Galería Bacelos | Madrid
Calle Doctor Fourquet, 6
January 24 - March 29
An old car is parked in the middle of the exhibition space in Fermín Jiménez Landa’s solo show in Madrid. Its title, Vaho (Breath) (all works 2012), places us before its essential singularity: It is full of steam that only affords a glimpse of its interior. The artist doesn’t help much; he gives no hints and expects viewers to freely interpret his work. As a staunch post-Conceptualist, he might be referencing Hans Haacke’s celebrated Condensation Cube, 1963–65, but as an artist who is not in the least interested in tautology and overstatement, and whose interests lean toward the little things in life, we sense some sort of narrative at play: Perhaps the car has been taken for a spin by youngsters, or a couple is inside having fun. By means of subtle insertions into reality, Jiménez Landa creates evocative, sometimes even bewildering, deviations of meaning.
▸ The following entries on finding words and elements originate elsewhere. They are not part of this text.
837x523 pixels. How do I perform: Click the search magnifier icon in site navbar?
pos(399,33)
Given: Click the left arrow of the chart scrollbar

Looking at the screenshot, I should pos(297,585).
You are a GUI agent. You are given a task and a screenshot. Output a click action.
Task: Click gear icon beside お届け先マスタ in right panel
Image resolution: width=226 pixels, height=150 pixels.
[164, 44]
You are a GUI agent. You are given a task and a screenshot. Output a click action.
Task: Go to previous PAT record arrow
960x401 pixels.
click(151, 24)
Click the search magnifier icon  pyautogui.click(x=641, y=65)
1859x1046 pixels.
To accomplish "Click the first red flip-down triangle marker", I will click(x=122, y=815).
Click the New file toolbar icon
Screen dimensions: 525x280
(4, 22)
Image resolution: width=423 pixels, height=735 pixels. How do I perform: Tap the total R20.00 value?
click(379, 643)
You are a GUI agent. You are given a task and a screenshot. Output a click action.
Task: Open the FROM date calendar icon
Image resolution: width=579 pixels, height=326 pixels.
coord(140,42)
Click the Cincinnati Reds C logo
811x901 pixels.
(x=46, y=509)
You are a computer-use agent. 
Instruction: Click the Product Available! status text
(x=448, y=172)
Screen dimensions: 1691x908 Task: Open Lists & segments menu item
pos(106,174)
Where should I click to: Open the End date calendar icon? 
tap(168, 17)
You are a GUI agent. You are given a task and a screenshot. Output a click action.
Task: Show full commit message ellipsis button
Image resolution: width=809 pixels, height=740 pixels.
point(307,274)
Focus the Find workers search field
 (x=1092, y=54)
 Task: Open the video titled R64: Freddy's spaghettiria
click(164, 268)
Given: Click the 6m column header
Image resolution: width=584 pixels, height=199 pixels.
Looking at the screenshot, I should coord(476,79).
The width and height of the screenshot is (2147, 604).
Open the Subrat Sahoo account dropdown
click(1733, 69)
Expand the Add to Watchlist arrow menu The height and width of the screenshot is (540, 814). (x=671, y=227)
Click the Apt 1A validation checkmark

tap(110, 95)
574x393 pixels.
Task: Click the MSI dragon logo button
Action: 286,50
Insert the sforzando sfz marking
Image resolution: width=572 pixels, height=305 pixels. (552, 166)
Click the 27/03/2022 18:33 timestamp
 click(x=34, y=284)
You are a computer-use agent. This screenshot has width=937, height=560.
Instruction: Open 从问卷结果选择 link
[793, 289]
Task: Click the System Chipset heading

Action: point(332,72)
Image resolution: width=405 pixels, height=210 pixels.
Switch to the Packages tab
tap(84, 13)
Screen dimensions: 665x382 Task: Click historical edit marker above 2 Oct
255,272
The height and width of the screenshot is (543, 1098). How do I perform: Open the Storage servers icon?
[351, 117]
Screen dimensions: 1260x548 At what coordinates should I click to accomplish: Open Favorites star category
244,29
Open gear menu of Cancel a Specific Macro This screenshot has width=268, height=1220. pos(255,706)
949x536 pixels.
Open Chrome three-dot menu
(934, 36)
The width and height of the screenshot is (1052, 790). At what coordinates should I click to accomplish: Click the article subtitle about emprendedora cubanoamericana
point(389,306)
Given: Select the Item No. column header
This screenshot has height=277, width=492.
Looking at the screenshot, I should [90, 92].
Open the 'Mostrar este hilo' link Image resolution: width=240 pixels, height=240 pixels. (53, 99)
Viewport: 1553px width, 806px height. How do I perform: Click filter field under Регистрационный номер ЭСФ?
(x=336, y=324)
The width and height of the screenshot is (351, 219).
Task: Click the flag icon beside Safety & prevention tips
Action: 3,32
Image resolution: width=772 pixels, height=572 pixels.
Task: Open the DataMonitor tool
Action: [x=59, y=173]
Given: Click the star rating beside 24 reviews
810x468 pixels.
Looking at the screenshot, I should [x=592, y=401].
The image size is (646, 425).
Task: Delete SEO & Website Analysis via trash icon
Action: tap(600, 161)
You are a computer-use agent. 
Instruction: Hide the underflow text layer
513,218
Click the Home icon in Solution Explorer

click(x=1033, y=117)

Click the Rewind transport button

Vaho plays a key role in the exhibition and epitomizes many of the artist’s concerns, especially representing the frequently ambitious scale of his projects. However, one of the best works on show is much lower profile. Often seduced by printed matter, Jiménez Landa here uses two newspapers with thunderous headlines about the Iraq war to go from the global realm of media to the silent intimacy of the private sphere: In the work, Untitled (Scrabble Word Finder), all the letters from the headlines of both newspapers have been scrambled to form a new sentence, now framed, that reads: “Shake out crumbs from the tablecloth, love?” It is a fine example of the artist’s determination to abolish the distance between the general and the particular, between the gravity of high culture and the familiar ease of the popular.